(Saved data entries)
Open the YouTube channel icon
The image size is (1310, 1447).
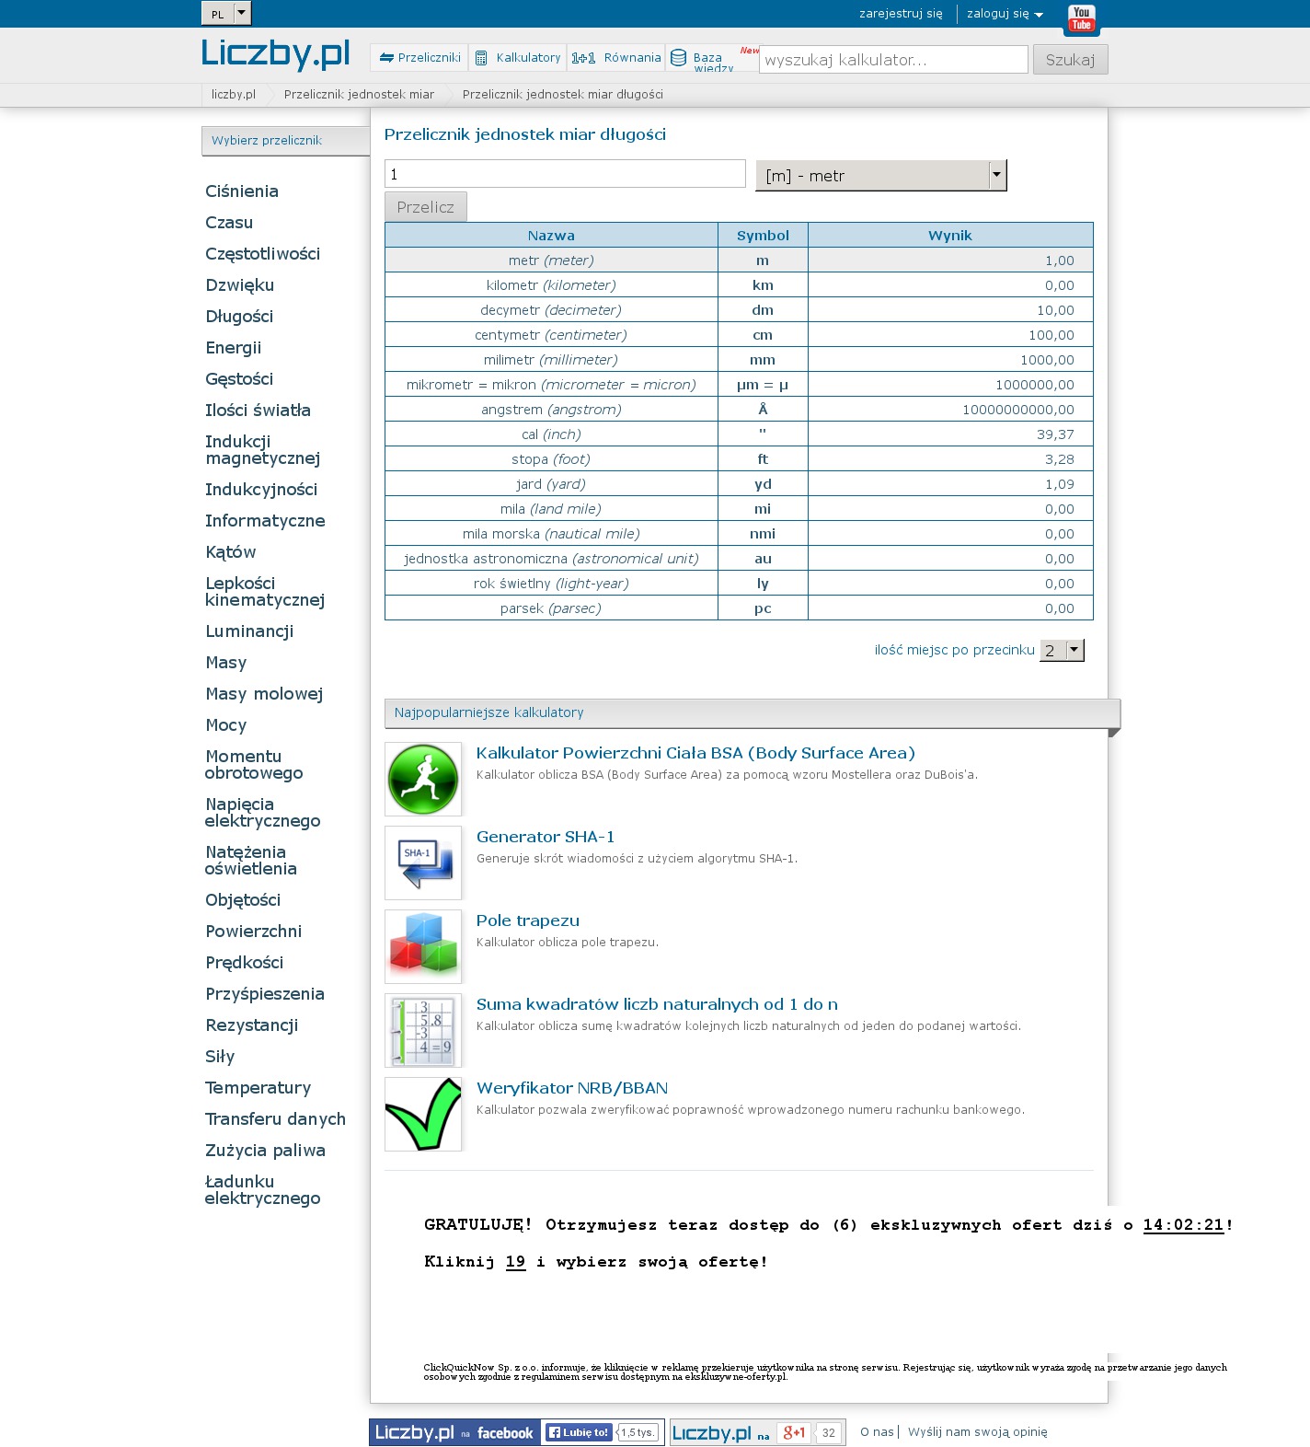coord(1081,18)
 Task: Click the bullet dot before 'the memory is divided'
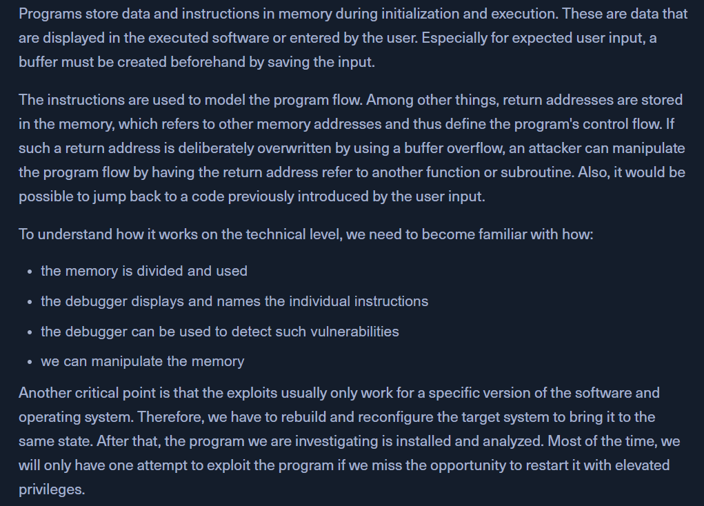(x=30, y=272)
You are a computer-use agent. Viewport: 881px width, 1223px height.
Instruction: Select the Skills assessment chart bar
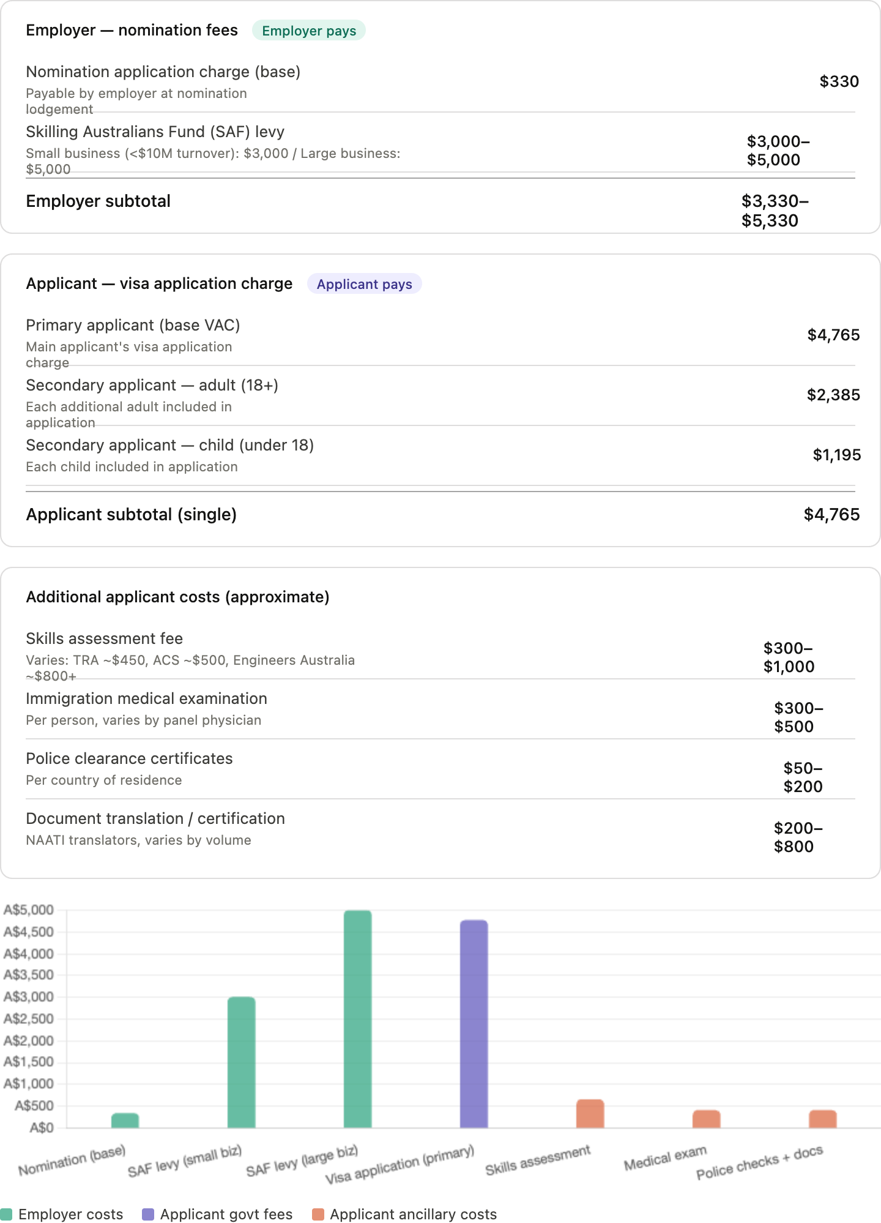(x=590, y=1113)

TASK PROMPT:
The result should be a verbatim copy of the data, free of pictures.

SOLVED EXERCISE:
Open the YouTube channel icon
The image size is (1310, 1447).
coord(1081,18)
 Task: Click the bullet dot before 'the memory is divided'
(x=30, y=272)
You are a computer-use agent. Viewport: 881px width, 1223px height.
Instruction: Select the Skills assessment chart bar
(x=590, y=1113)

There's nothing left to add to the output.